The profs began to shift in their seats. They were afraid to answer.
 “Well, m’lads,” said Roger, “I got some bad news today. They’re cannin’ the lott’ry.”

“What?” screamed Keats. All the profs started speaking at once, making threats against the unknown culprit. Roger waved his hand to quiet them.

“Boys, this ain’t no time for talkin’. Y’know Big Brother wouldn’t do this. It’s traitors takin’ over. There’s traitors everywhere. We got to get on top o’ this. You know there ain’t a single bloke in London gonna stand fer it. We all got to do something. Ya got to tell your kin, and when the mornin’ comes, get ’em in the streets and stop the traitors. They ain’t gonna give us the lott’ry? Well, by B.B., we’ll take it!”

A shout went up. The chatter grew louder.

“Keats, get over to group two and tell ’em to spread the news to three and four. We can’t let it sit long. B.B.’s gonna need every one of us.”
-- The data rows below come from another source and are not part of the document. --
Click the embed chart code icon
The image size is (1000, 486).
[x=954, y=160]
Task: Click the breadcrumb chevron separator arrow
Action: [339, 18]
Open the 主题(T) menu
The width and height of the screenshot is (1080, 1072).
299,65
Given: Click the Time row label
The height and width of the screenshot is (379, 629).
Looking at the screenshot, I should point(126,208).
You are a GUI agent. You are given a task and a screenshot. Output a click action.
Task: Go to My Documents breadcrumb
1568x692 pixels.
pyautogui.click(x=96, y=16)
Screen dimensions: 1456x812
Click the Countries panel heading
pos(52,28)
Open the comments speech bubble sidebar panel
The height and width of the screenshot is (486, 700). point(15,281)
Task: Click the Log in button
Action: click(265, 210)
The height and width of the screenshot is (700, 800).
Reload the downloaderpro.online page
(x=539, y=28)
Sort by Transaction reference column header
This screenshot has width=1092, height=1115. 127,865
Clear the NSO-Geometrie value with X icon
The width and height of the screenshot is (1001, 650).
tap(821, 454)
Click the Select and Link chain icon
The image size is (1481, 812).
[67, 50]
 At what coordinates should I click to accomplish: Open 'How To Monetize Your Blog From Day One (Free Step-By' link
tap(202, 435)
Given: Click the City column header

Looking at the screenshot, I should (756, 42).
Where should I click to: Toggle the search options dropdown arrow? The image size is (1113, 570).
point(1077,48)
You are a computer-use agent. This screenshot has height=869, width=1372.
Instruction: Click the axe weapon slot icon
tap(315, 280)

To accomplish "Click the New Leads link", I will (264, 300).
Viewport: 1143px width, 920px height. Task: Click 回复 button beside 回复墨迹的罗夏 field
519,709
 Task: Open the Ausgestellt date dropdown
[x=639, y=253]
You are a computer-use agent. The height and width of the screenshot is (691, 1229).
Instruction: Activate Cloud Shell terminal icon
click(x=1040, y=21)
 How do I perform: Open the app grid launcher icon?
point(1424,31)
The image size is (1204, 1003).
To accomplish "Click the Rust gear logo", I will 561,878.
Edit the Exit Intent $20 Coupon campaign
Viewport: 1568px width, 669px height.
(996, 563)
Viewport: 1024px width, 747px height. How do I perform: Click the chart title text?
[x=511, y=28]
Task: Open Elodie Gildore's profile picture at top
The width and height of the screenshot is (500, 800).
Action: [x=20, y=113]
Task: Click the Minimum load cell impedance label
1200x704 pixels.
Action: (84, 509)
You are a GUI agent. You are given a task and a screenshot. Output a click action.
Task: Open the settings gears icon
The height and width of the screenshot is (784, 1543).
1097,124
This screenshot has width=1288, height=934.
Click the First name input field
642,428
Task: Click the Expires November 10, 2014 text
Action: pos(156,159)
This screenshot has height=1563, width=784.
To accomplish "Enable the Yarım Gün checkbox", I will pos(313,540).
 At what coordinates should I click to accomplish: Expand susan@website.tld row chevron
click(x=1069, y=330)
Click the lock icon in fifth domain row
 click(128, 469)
Keats nodded and disappeared out the door. Roger’s group only knew of groups two, three, and four. Group 60 would receive these same instructions by morning and be ready to fight.

Roger had recruited them all one by one and hadn’t known why he chose one man over the other, but he had been sure his boys were the right ones. Now, he understood they were the most malleable, the most loyal, the most ready to brawl for the lottery. They didn’t realize that they would be fighting for something far more important than the lottery and before they did figure it out, they would have already won or lost it all.

This time, there would be no demi-prize.